The Kingdom of God is like a merchant, who went browsing at a bazaar, and found a peculiarly underpriced pearl. He eBayed his PSP and his Hummer and he got a second mortgage on his condo, so he could have the cash to quickly and discretely buy this pearl, and then resell it. I forget what he bought with the profit, but that's beside the point.

The Kingdom of God is like a utility worker, installing telephone poles in rural, undeveloped land. Once, his pole digger hit something, and made a strange noise. "Treasure!", this bloke thought, and he discretely filled the pole hole, and went on his way. When five o'clock came, he pawned his NASCAR jacket, hunting gun, and his pick-up, he even sold his dog, to buy the land with the treasure in it. Once he struck it rich...

The way these stories were always explained to me, when I was a small child, gluing down cotton-ball sheep in Sunday School, was that I was like the merchant or the utility worker, and I had to give up my stuff so that I could get the better stuff from God. But, what if God was the merchant or the utility worker? What if God was like the stronger man, who beat up the strong man, and stole souls in the middle of the night? What if it's not me, but God, who's like the shrewd servant, who, when he saw that he was about to lose his job, defrauded his boss to butter up the competition?

What did God give up, so that he could have more? What was the PSP, and what was the pearl? What was the truck, and what was the treasure?

Jesus told me I should die, and then I can live. I ought to give away all my stuff, so that I can have way more stuff. This is what Christian existentialism is made of, losing stuff to gain, sacrificing Isaac to have more children than grains of sand on the beach or stars in the sky, pouring water on my altar so that my offering can burn.

Is God a Christian existentialist?

Tuesday, August 5, 2008

Dirty Jokes, my Parents

Dad came back from Utah, and was telling Mom and me about a sign that he saw in an authentic western steakhouse: "A good cowgirl keeps her calves together and her gate shut."

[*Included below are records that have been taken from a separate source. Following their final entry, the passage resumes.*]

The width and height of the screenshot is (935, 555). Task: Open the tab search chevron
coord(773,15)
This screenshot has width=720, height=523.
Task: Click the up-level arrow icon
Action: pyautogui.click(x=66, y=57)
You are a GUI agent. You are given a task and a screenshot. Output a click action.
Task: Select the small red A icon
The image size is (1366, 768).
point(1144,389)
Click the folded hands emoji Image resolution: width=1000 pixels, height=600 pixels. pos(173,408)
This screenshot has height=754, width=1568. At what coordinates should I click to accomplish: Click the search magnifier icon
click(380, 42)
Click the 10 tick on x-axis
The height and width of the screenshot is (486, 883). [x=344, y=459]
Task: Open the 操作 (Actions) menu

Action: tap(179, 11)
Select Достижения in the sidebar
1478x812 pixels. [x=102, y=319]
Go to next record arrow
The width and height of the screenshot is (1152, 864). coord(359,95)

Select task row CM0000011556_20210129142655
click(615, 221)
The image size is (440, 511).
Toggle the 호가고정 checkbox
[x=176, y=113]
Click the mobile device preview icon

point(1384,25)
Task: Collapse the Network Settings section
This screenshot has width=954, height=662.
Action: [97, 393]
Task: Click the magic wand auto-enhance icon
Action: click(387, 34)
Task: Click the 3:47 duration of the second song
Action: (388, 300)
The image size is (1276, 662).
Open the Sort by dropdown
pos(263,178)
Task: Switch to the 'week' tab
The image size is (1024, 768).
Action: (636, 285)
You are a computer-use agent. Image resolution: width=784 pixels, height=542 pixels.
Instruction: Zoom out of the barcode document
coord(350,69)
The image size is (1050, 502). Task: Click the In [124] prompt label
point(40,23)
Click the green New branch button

When I was moving onto campus for the first time, Mom was with me to help out. We had to go to University Health Services because I needed a meningitis shot. Mom saw a bowl of condoms, set out like a bowl of candy. Reaching for them, she suddenly realized her mistake, "I thought they were Jolly Ranchers!" I do suppose you could call them that.

[Note: my parents aren't skanky, nor are they repressed. I just thought these were pretty funny jokes.]

Monday, August 4, 2008

Dinosaurs and Jesus

I can not relate at all to people who see the life of a Christian as a series of steps. I've called myself a Christian for as long as I can remember, and I feel like I'm still on step one. If that. I'm agnostic about two days a week.

When I was four, I loved dinosaurs. I read lots of books about dinosaurs, I had plastic toy dinosaurs, my favorite was the triceratops. I was going to be a paleontologist when I grew up.

One of the dinosaur books I had was The Great Dinosaur Mystery and The Bible, a terrible piece of creationist propaganda. One of the things this book suggested was, maybe, dinosaurs are still around, deep in the jungles somewhere. When I read that, I thought, "When I grow up, I'll go look for dinosaurs in the jungle, and I'll prove wrong those evolutionists, and then people will know God is real."

I think I feel sort of the same way about finding Jesus now, but maybe with a little less of a sense of proving people wrong.